Job Opening: Field Coordinator

[For Papiamentu and Dutch, please scroll down]

Position title: Field Coordinator
Location: Bonaire, Dutch Caribbean
Duration: Full time, 40 hours per week

Job Summary
Sea Turtle Conservation Bonaire (STCB), a non-governmental research and conservation organization that has been protecting sea turtles since 1991, is looking for a Field Coordinator. The Field Coordinator helps to carry out the complete scope of field work activities and day to day operations of STCB under the direction of the Manager. The Field Coordinator has the responsibility for assisting the manager to meet the following strategic elements which are designed to achieve STCB’s mission:

  • Strategic management and conservation actions to protect Bonaire’s sea turtles and their environment,
  • Applied research and monitoring to contribute to the knowledge base of sea turtle conservation/biology, and to guide management practices,
  • Effective communication, focused on education, training, advocacy, and promotion to increase community-wide awareness of and support for sea turtle conservation issues,
  • Strategic partnerships and networks to protect Bonaire’s turtles locally and throughout their migratory range,
  • Fund development that generates diverse revenue sufficient to achieve STCB’s mission over time, and
  • Organizational development that leads to effective operation of the organization.

## Records

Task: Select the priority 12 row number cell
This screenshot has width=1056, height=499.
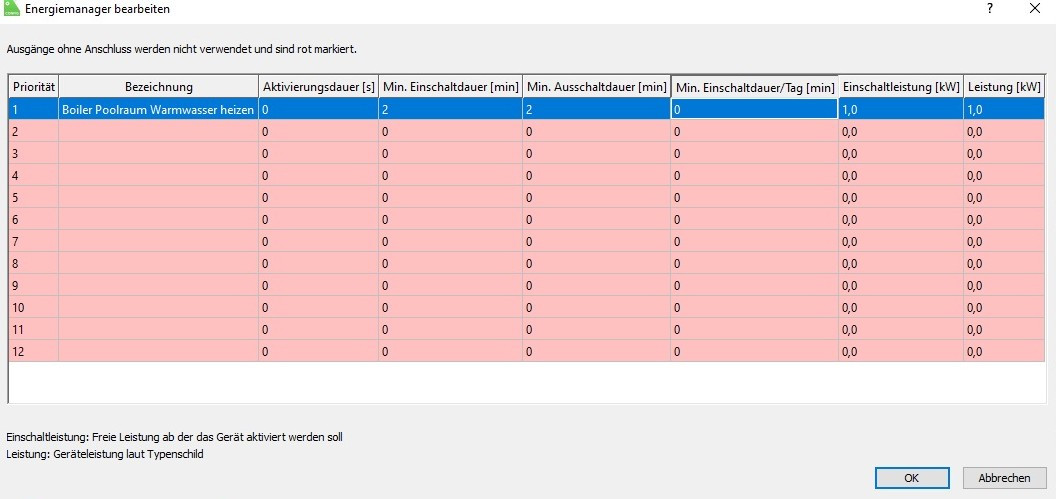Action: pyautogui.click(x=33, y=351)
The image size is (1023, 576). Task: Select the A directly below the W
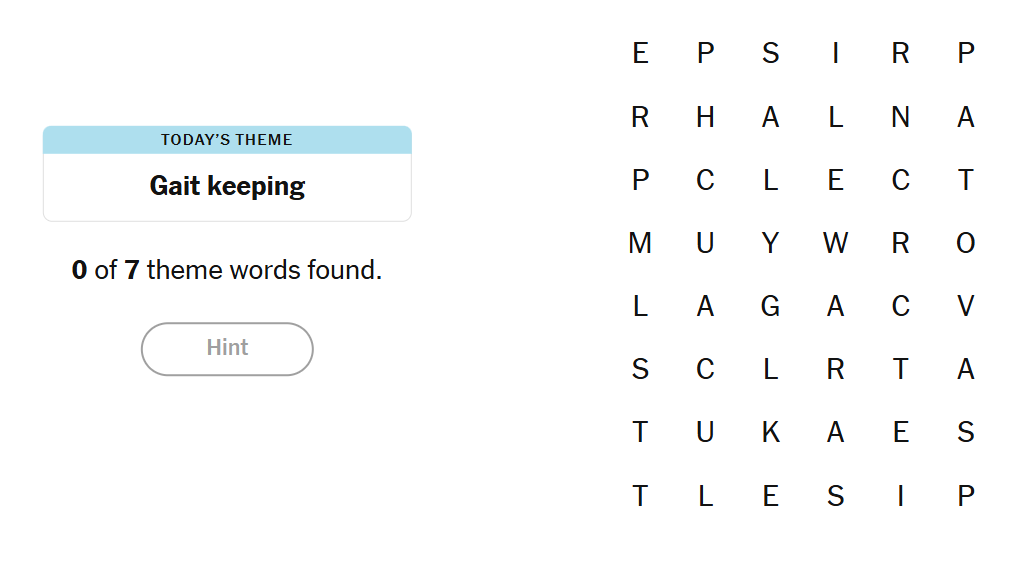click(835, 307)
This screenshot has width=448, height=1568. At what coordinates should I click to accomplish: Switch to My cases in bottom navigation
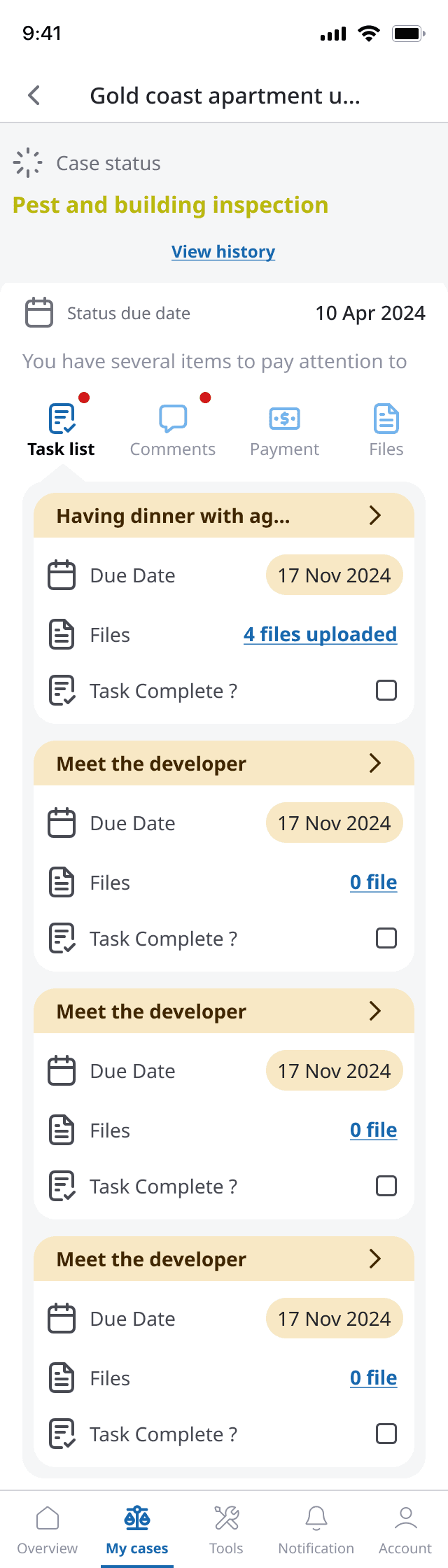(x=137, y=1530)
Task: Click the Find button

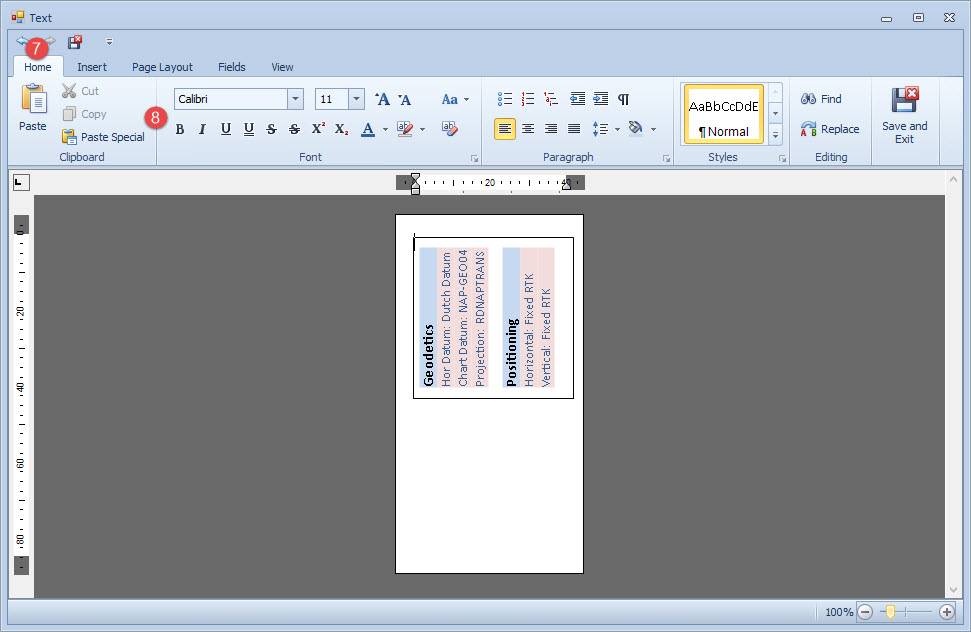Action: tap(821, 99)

## Questions
a. In the Field Coordinator job posting, since what year has Sea Turtle Conservation Bonaire been protecting sea turtles?
b. Carry on the Field Coordinator job posting from the point where it stops.
The rows aren't needed for either task.

## Task-by-task results
a. Since 1991.

b.
Job Description
Specific tasks related to this position include:

  • Coordinate and conduct the nest monitoring program in cooperation with STCB’s core volunteers.
  • Conduct in-water surveys and manage data in cooperation with the in-water program coordinator.
  • Coordinate and execute beach clean-ups and the Fishing Line Clean-Up program.
  • Assist with satellite tracking related activities.
  • Respond to reports of turtle-related problems with STCB’s Manager.
  • Coordinate and/or conduct public presentations.
  • Assist and/or act as a spokesperson for the organization when needed.
  • Participate in the creation and execution of fundraising events.
  • Assist in the merchandise program.
  • Assist with general administrative tasks such as monitoring and keeping office supplies in stock, filing, and bank and mail errands.
  • Be responsible for the maintenance of the organization’s field equipment, including STCB’s boats and cars.
  • Recruit, coordinate and supervise volunteers for appropriate program activities.
  • Maintaining social media outreach and updating STCB’s website with field work related information (e.g. nest count).
  • Other duties as assigned by STCB’s Manager.


  • Minimum Bachelor degree academic level required, preferably in Biology or a related field.
  • Fluent English both writing and speaking is a must. Preferably bilingual.
  • Excellent organizational, interpersonal and team-building skills; should be able to work independently as well as in a team, to juggle a variety of tasks simultaneously and work under pressure.
  • Ability to communicate effectively in a tactful and courteous manner with a variety of people, including employees, volunteers and the general public.
  • Must be able to work flexible hours, including evenings, weekends and holidays.
  • Experience with sea turtle work is desirable but not mandatory.
  • Dive training certificate is desirable, snorkel experience and strong swimming ability is a must.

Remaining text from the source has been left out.